─── AVAILABLE DATA
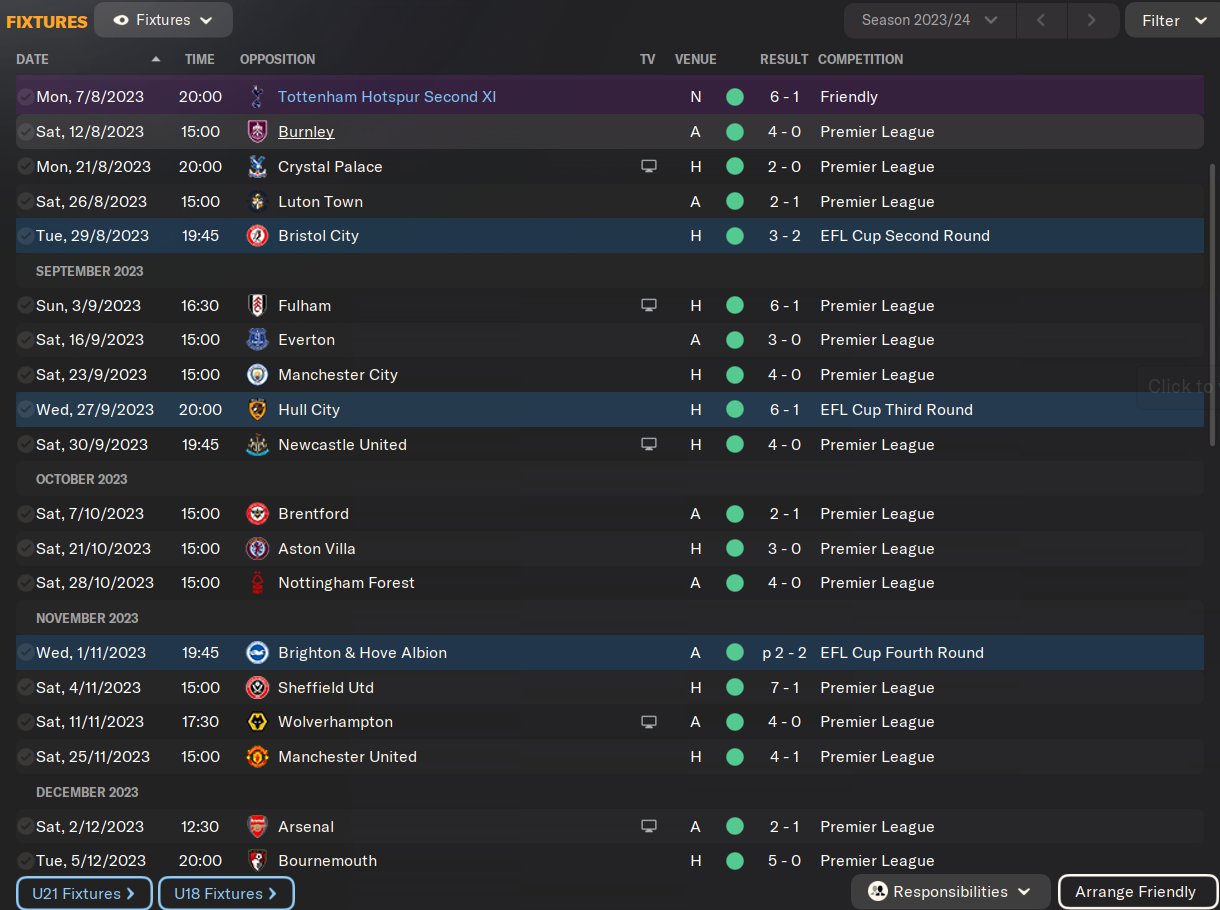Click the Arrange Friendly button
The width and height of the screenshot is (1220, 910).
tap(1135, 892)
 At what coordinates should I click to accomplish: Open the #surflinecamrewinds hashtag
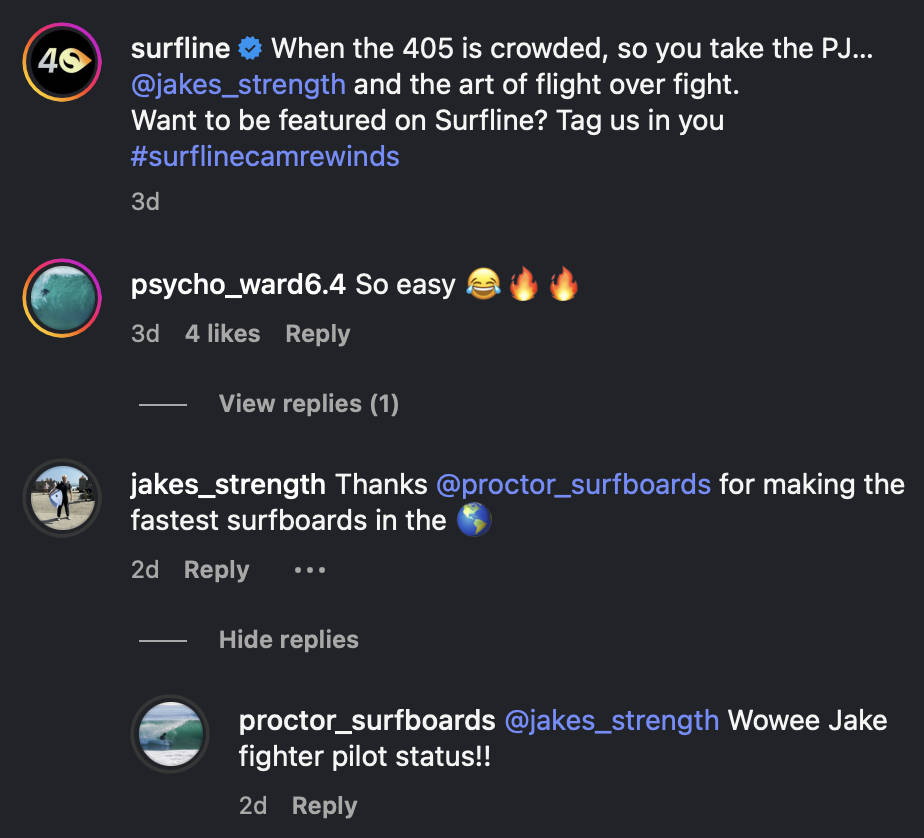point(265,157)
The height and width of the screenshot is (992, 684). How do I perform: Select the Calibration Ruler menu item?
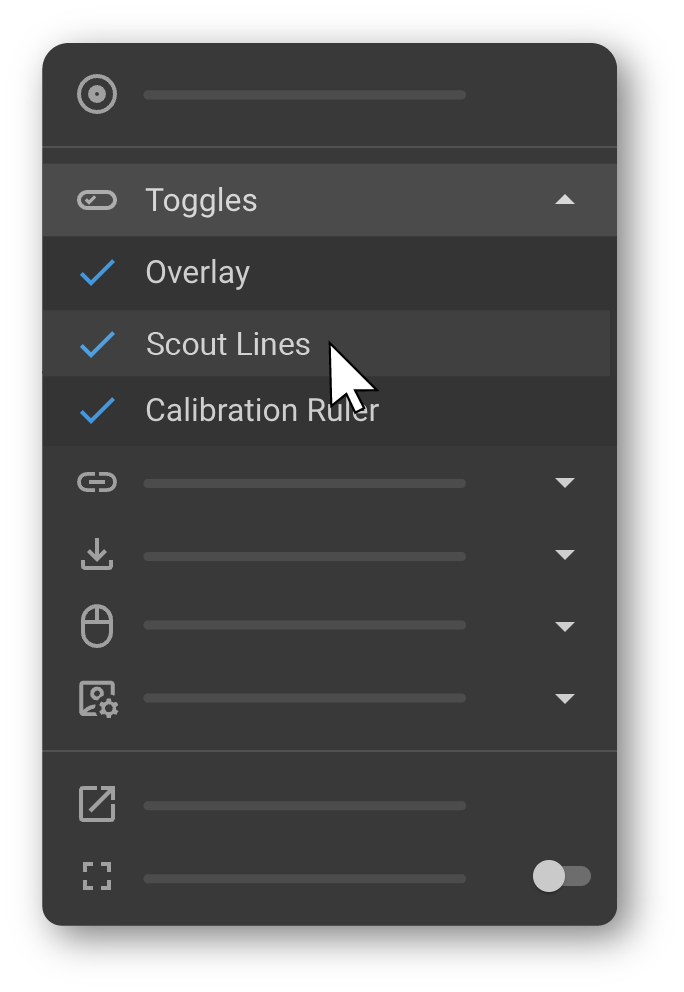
──────
▸ **ASSIGNMENT**:
The line that contains "At what coordinates" opens the part to copy, and the last line of the records closes it; set down those lines exactly, pictures excluded.

▸ **SOLUTION TO THIS TASK**:
 At what coordinates should I click to accomplish: Open the #surflinecamrewinds hashtag
point(265,157)
The height and width of the screenshot is (992, 684). How do I perform: Select the Calibration Ruler menu item?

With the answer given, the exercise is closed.